*** Text segment ***

An Interview with Eric Sloane
UPdate Fall 1999


     Question:I have Environmental Illness. Why does my insurance company not believe that I
am really sick?

     Answer:   There are many reasons why many insurance companies are skeptical about
Environmental Illness.  First of all, it is only fairly recently that physicians have been making a diagnosis of Environmental Illness, and - as with anything new - not everyone is ready to accept it as a valid diagnosis.  Insurance companies rely on their own medical consultants, many of whom are skeptical and conservative, by nature.  As  Environmental Illness becomes more accepted by the mainstream of the medical profession, it is bound to be taken more seriously by insurers.

     Secondly, the symptoms of Environmental Illness are largely  self-reported.  So are other conditions, such as chronic pain, soft tissue injuries, chronic fatigue and others.  Patients with these conditions also experience a certain amount of skepticism from insurers, who frequently take the position that, since a condition is "merely subjective", and cannot be "objectively" verified, that it 
does not meet their criteria.

     Thirdly, you may be experiencing a situation common to many disabled people - the insurance companies tend to interpret their own policy definitions  of "total disability" so strictly that many very sick and disabled people are nevertheless considered fit for some work.

     I take issue with the insurers on all counts.  First of all, they should read their own policies.  There is nothing in any policy that I have seen which requires a claimant to have a condition that has been recognized by medical science for a long time;  indeed, there is nothing that says that a firm diagnosis must have been made.  Most policies require a claimant to be suffering from an illness 
or injury that prevents them from working, and to be under the regular care of a physician.  It is up to the physician to decide on a diagnosis, or not.  If there is a controversy within the profession about Environmental Illness, that is for the professionals to fight about.  It is a fight that should not be fought on the backs of sick people.

     Even if Environmental Illness is later found to be something different from what doctors currently believe, that would not change the fact that people are really sick - with something!

     Also, there is nothing in disability policies that requires the illness to be objectively verifiable.  Since most insurance claims are decided by people in offices who rarely, if ever, get to see the actual sick person, it is understandable that they feel more justified in allowing claims where there is solid evidence of something wrong.  But in cases where that evidence is simply unavailable, because of the nature of the condition, it is my view that they just have to go a little further and acquire evidence of a different character.  If the medical reports are not sufficiently informative, they should have someone pay a visit to the claimant, and perhaps talk to friends or family members, who can often vouch for how disabling a condition is.

*** End of Text segment ***
*** Source information ***

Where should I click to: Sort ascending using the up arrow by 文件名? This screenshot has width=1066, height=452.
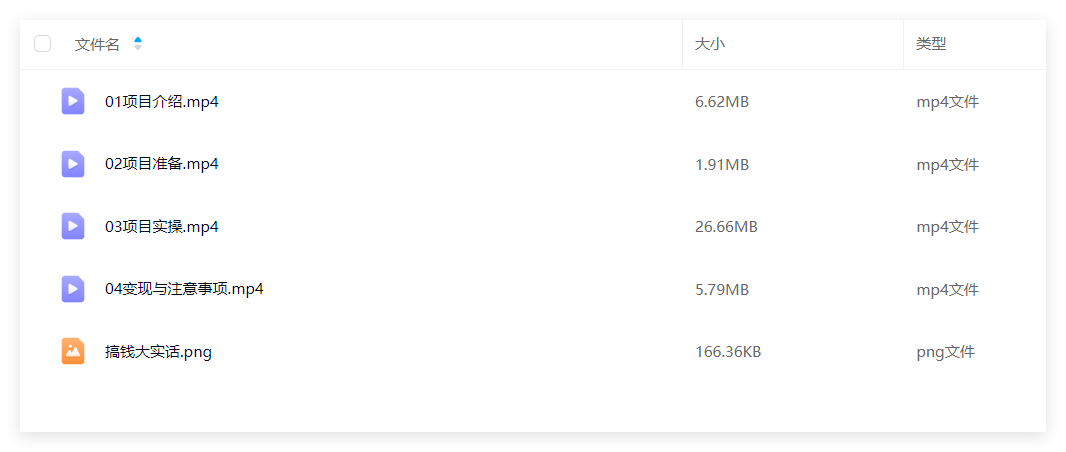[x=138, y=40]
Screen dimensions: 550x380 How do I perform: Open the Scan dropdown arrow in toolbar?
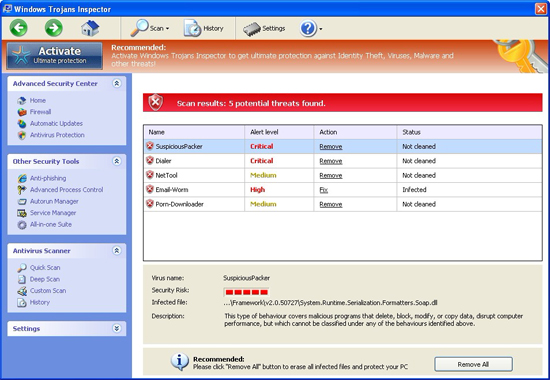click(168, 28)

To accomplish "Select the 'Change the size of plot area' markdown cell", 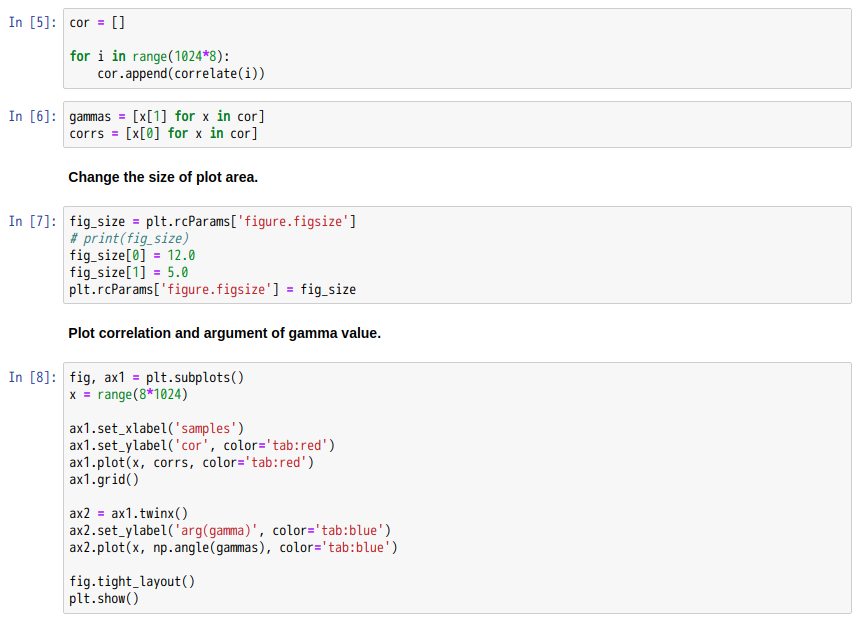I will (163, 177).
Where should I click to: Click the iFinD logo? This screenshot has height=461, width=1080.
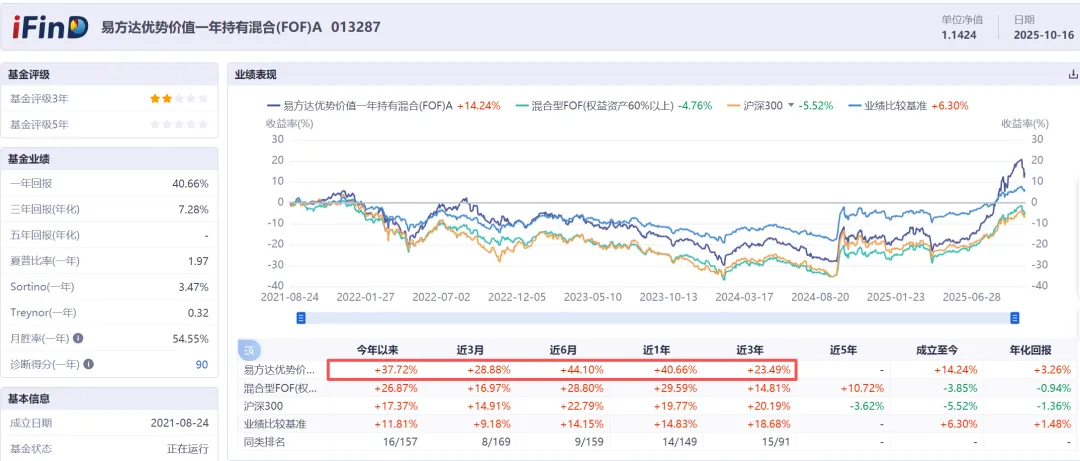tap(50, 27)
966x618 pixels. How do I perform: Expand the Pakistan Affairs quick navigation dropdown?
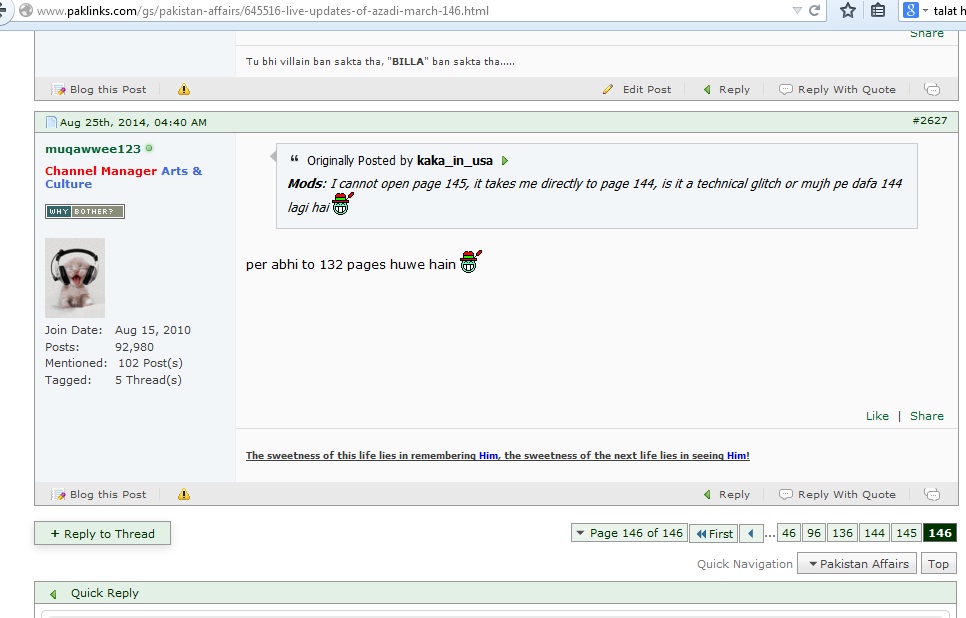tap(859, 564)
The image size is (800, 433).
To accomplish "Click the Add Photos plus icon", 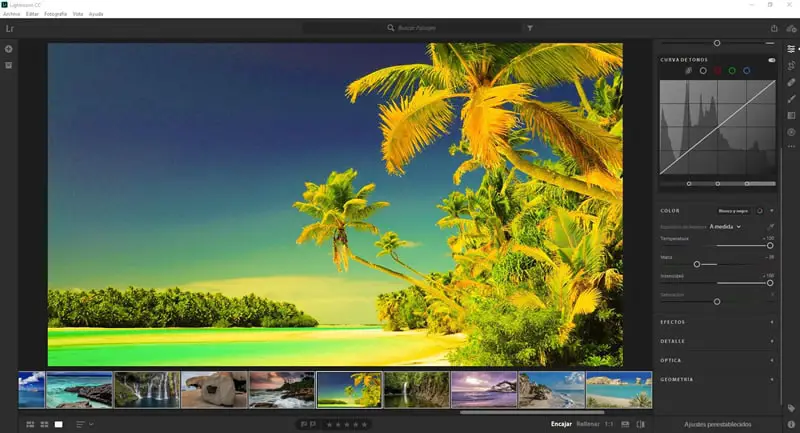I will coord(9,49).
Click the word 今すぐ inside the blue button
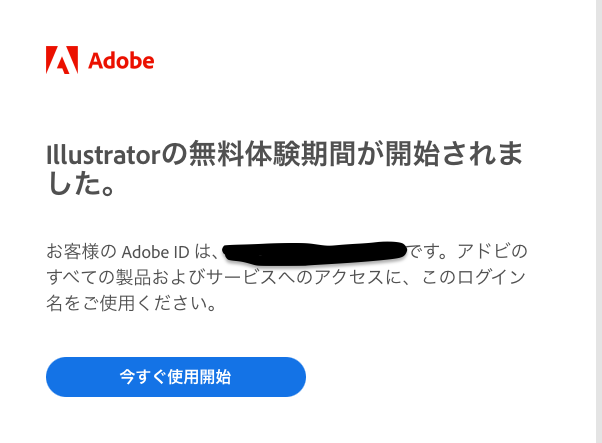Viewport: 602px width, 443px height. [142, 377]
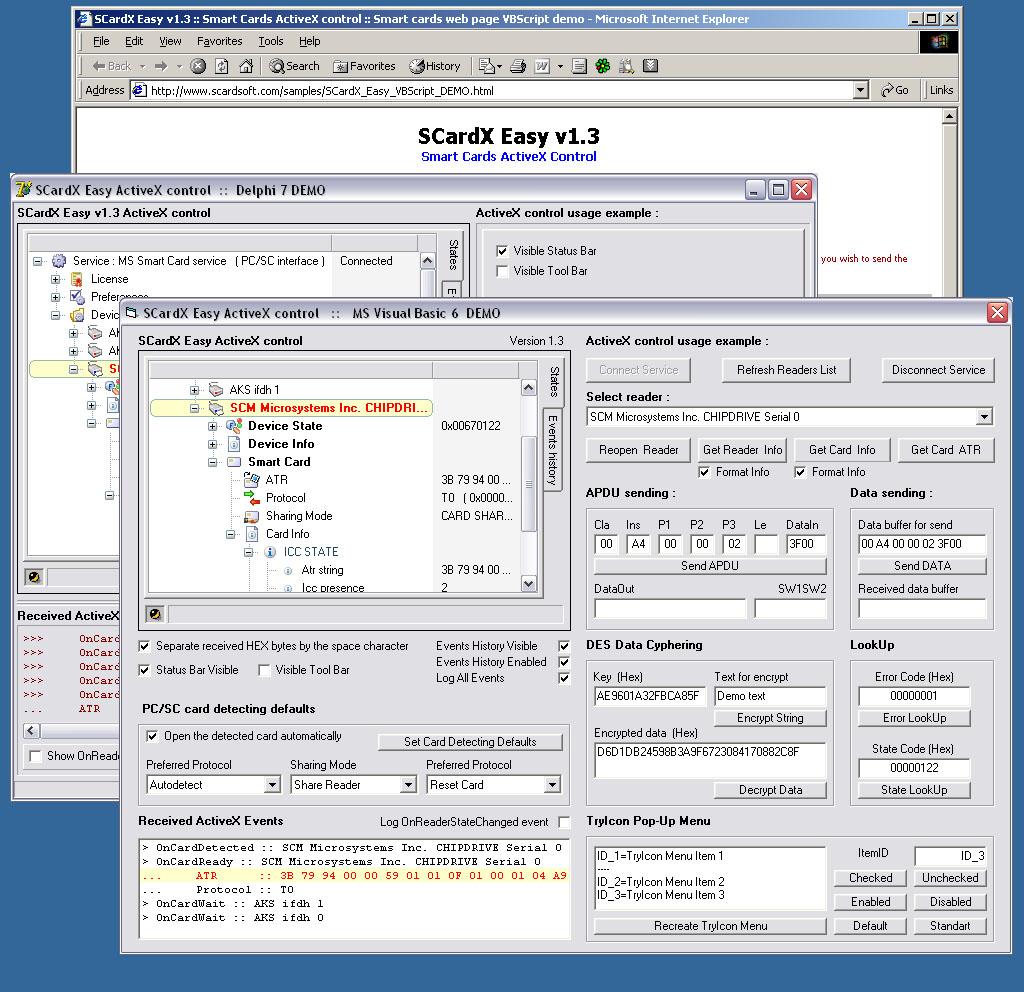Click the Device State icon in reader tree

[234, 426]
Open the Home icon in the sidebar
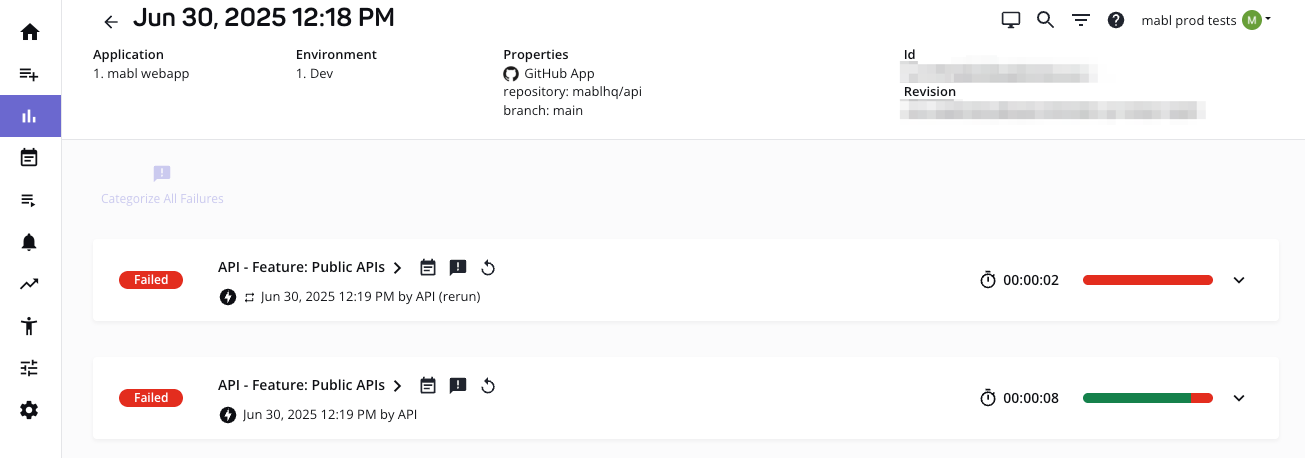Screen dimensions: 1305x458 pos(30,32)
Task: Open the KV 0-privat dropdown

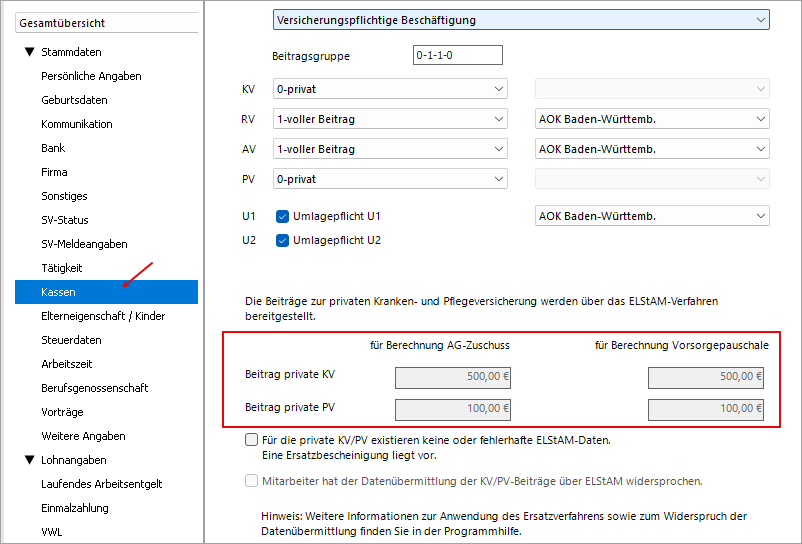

*** End of Source information ***

Problems to solve |
• a. In the Environmental Illness interview, whom do insurance companies rely on for medical advice?
• b. What is the Spanish translation of this sentence from the Environmental Illness interview: "It is a fight that should not be fought on the backs of sick people."
• c. Carry on the Environmental Illness interview from its last sentence.

Task responses |
• a. Their own medical consultants.

• b. Es una lucha que no debería librarse a costa de las personas enfermas.

• c.
     This raises a question about medical reports.  Since insurers are so dependent upon a paper trail, it makes sense to supply them with the best paper possible.

     Doctors should be encouraged to write more informative (and legible!) reports.

     Often, that will be the difference between a successful claim and a denied one.

     The fact is that many doctors are too busy to pay much attention to reports, and some of them are simply not good at it.  However, they must be made to understand that a very important part of their function is to communicate the patient's condition to the official world - insurers, government etc.  
I see it as a part of the healing function.  Many of my clients' conditions have been made so much worse by the financial and other stresses of a failed disability claim, and it is at least partly within the ability of doctors to help alleviate that suffering.

     Lastly, insurance companies sometimes forget that they are in the business of selling security.  People rely in good faith on the coverage that suddenly vanishes when it is most needed.  They are met with allegations that their conditions are not serious enough to keep them from working; that (surely) they could do something!  Often, claimants have their own efforts to get well thrown back in their faces: eg.  "If you are well enough to take walks, exercise and look after yourself, you are well enough to work."  This attitude forgets that the first priority should be to get better.  Most Environmental Illness sufferers have a limited amount of energy, and if they are ever going to get better they need to put that energy into working for their own recovery.  There is also the issue of avoidance of exposure, which many companies do not understand.  Many of them believe that totally safe environments exist, or can be created without too much difficulty.  Many of you know how elusive the "safe environment" really is.

     I guess the bottom line is that insurance companies are in the business of making  money, and claims are very costly.  Every claim that is denied saves them a lot of money.  I am speculating here, however I suspect that they probably count on the fact that a certain proportion of people whose claims are denied will not have the energy or resources to fight back.